_BRIEF_. Write out exactly, with no other output, the lines below from the one that contains "Given: Open Class Settings" through the end.
PROVIDED MATERIAL: Begin
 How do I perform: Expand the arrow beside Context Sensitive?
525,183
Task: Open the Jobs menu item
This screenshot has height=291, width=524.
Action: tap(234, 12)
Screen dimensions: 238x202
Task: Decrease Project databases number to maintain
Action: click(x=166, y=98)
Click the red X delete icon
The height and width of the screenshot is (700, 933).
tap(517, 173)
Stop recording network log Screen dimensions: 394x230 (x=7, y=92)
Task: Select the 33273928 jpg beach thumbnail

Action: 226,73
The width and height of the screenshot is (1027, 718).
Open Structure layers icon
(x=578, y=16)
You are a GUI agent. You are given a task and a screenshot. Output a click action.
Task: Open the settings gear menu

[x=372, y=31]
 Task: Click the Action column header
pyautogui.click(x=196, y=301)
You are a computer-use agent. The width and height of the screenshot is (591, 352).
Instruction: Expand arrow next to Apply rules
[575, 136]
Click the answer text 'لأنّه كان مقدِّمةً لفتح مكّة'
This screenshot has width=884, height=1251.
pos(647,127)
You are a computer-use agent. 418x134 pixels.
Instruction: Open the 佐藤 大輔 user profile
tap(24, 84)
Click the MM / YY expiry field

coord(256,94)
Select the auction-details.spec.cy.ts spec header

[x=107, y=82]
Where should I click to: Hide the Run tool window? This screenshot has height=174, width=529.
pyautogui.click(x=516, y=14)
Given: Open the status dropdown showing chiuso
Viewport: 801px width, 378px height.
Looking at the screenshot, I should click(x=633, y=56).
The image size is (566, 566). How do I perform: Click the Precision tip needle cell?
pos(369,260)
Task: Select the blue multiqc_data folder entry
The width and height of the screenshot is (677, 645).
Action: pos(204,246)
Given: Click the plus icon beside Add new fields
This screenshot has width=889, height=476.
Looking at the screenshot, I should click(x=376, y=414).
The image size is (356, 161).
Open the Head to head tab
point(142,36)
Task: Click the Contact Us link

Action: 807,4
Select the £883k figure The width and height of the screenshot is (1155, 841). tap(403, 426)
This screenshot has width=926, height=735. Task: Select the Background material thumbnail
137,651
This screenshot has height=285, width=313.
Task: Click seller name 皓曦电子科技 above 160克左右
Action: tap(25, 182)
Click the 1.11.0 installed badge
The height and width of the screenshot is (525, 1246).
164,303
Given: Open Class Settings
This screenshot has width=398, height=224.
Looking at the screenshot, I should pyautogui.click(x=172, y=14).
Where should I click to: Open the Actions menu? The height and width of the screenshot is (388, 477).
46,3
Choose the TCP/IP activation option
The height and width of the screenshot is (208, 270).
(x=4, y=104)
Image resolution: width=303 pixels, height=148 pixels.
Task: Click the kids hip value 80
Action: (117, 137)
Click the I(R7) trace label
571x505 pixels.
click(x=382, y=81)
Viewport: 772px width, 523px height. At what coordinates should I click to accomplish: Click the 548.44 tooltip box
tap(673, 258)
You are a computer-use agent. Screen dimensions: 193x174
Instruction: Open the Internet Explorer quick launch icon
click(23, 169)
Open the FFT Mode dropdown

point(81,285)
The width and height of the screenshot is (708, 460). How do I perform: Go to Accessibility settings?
PROVIDED MATERIAL: End
_OUTPUT FOR THIS EXERCISE_.
Given: Open Class Settings
This screenshot has width=398, height=224.
Looking at the screenshot, I should pyautogui.click(x=172, y=14).
Where should I click to: Open the Actions menu? The height and width of the screenshot is (388, 477).
46,3
Choose the TCP/IP activation option
The height and width of the screenshot is (208, 270).
(x=4, y=104)
Image resolution: width=303 pixels, height=148 pixels.
Task: Click the kids hip value 80
Action: (117, 137)
Click the I(R7) trace label
571x505 pixels.
click(x=382, y=81)
Viewport: 772px width, 523px height. At what coordinates should I click to accomplish: Click the 548.44 tooltip box
tap(673, 258)
You are a computer-use agent. Screen dimensions: 193x174
Instruction: Open the Internet Explorer quick launch icon
click(23, 169)
Open the FFT Mode dropdown

point(81,285)
The width and height of the screenshot is (708, 460). How do I perform: Go to Accessibility settings?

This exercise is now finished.